# Door Sill Scuff Plate



## Etherlite (Feb 11, 2013)

Got these off eBay for $45.
Shipping to Australia took 7 days; I think that's pretty fast.

They look good! Some of you might like them too and/or be considering a set.

Door sill scuff plate Guards Sills For Chevy CRUZE 2009 2010 2011 2012 | eBay


----------



## Sonic (Oct 21, 2012)

Wow..those look very clean for the price! Edit: I found another listing in their store of the same ones with Cruz in silver like the rest of the lines. Although the red would match my car the silver text would leave room if I still decide to add the factory 'chevrolet' illuminated ones.


----------



## Lightz39 (May 14, 2012)

I'd totally dig them if the writing wasn't red.


----------



## Squid (Feb 24, 2013)

Same


----------



## Etherlite (Feb 11, 2013)

Aw man, I LOVE the red 

Also got stainless steel with red text door bowl inserts, and red interior lights, matches nicely.
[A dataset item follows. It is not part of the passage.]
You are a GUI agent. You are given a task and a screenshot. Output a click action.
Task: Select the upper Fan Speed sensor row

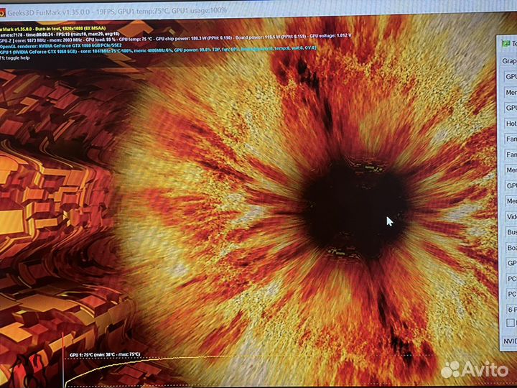coord(511,139)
You can get black or silver text too.


----------



## Sonic (Oct 21, 2012)

Thanks for the link - I just purchased the all silver ones:

Door sill Guard scuff plate Sills trim For CHEVROLET CRUZE 2009 2010 2011 2012 | eBay


----------



## Lightz39 (May 14, 2012)

Etherlite said:


> Aw man, I LOVE the red
> 
> Also got stainless steel with red text door bowl inserts, and red interior lights, matches nicely.
> 
> You can get black or silver text too.


If it works with the rest of your car thats great. It wouldn't for me lol. All my interior lights are blue.


----------



## tonedaddy (Nov 29, 2012)

Those were on my car when I bought it new. They came off after about a week..they are junk and ugly!


----------



## brian v (Dec 25, 2011)

tonedaddy said:


> Those were on my car when I bought it new. They came off after about a week..they are junk and ugly!


 Sorry dude . Well any way the person whom applied them may have set the scuff plates over wax and, the wax would prevent the bond to the rocker panels...be cool stay cozy keep cruzen


----------